• [What this task involves]: Return every one of the entries below word for word, without changing anything.

• [Exercise material]:
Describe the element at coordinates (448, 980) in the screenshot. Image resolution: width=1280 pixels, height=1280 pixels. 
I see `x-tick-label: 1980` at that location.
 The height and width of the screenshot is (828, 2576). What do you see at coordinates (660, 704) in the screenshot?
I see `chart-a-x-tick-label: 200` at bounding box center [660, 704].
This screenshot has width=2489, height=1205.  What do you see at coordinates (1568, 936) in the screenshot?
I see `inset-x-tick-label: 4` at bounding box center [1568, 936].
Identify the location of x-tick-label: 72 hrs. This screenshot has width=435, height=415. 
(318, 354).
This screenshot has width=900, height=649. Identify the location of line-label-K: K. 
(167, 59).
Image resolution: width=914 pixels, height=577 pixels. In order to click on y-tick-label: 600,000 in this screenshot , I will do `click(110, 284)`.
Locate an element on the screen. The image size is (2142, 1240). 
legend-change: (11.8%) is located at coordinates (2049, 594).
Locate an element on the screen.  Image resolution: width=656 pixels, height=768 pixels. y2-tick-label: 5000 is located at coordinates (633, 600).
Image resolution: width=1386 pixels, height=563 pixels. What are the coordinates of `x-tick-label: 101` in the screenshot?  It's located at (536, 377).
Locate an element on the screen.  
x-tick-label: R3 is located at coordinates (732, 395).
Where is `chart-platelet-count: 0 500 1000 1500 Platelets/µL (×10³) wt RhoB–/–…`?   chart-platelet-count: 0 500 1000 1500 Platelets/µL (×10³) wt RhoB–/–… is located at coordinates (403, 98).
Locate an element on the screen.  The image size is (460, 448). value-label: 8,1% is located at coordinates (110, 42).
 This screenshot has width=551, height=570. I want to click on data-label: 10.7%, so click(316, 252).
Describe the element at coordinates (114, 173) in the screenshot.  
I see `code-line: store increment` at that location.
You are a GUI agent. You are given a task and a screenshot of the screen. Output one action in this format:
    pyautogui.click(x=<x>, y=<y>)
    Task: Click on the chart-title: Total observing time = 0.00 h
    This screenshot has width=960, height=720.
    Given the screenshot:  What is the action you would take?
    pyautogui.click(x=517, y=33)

• [Result]:
Describe the element at coordinates (448, 980) in the screenshot. Image resolution: width=1280 pixels, height=1280 pixels. 
I see `x-tick-label: 1980` at that location.
 The height and width of the screenshot is (828, 2576). What do you see at coordinates (660, 704) in the screenshot?
I see `chart-a-x-tick-label: 200` at bounding box center [660, 704].
This screenshot has width=2489, height=1205.  What do you see at coordinates (1568, 936) in the screenshot?
I see `inset-x-tick-label: 4` at bounding box center [1568, 936].
Identify the location of x-tick-label: 72 hrs. This screenshot has width=435, height=415. 
(318, 354).
This screenshot has width=900, height=649. Identify the location of line-label-K: K. 
(167, 59).
Image resolution: width=914 pixels, height=577 pixels. In order to click on y-tick-label: 600,000 in this screenshot , I will do `click(110, 284)`.
Locate an element on the screen. The image size is (2142, 1240). 
legend-change: (11.8%) is located at coordinates (2049, 594).
Locate an element on the screen.  Image resolution: width=656 pixels, height=768 pixels. y2-tick-label: 5000 is located at coordinates (633, 600).
Image resolution: width=1386 pixels, height=563 pixels. What are the coordinates of `x-tick-label: 101` in the screenshot?  It's located at (536, 377).
Locate an element on the screen.  
x-tick-label: R3 is located at coordinates (732, 395).
Where is `chart-platelet-count: 0 500 1000 1500 Platelets/µL (×10³) wt RhoB–/–…`?   chart-platelet-count: 0 500 1000 1500 Platelets/µL (×10³) wt RhoB–/–… is located at coordinates (403, 98).
Locate an element on the screen.  The image size is (460, 448). value-label: 8,1% is located at coordinates (110, 42).
 This screenshot has width=551, height=570. I want to click on data-label: 10.7%, so click(316, 252).
Describe the element at coordinates (114, 173) in the screenshot.  
I see `code-line: store increment` at that location.
You are a GUI agent. You are given a task and a screenshot of the screen. Output one action in this format:
    pyautogui.click(x=<x>, y=<y>)
    Task: Click on the chart-title: Total observing time = 0.00 h
    This screenshot has width=960, height=720.
    Given the screenshot:  What is the action you would take?
    pyautogui.click(x=517, y=33)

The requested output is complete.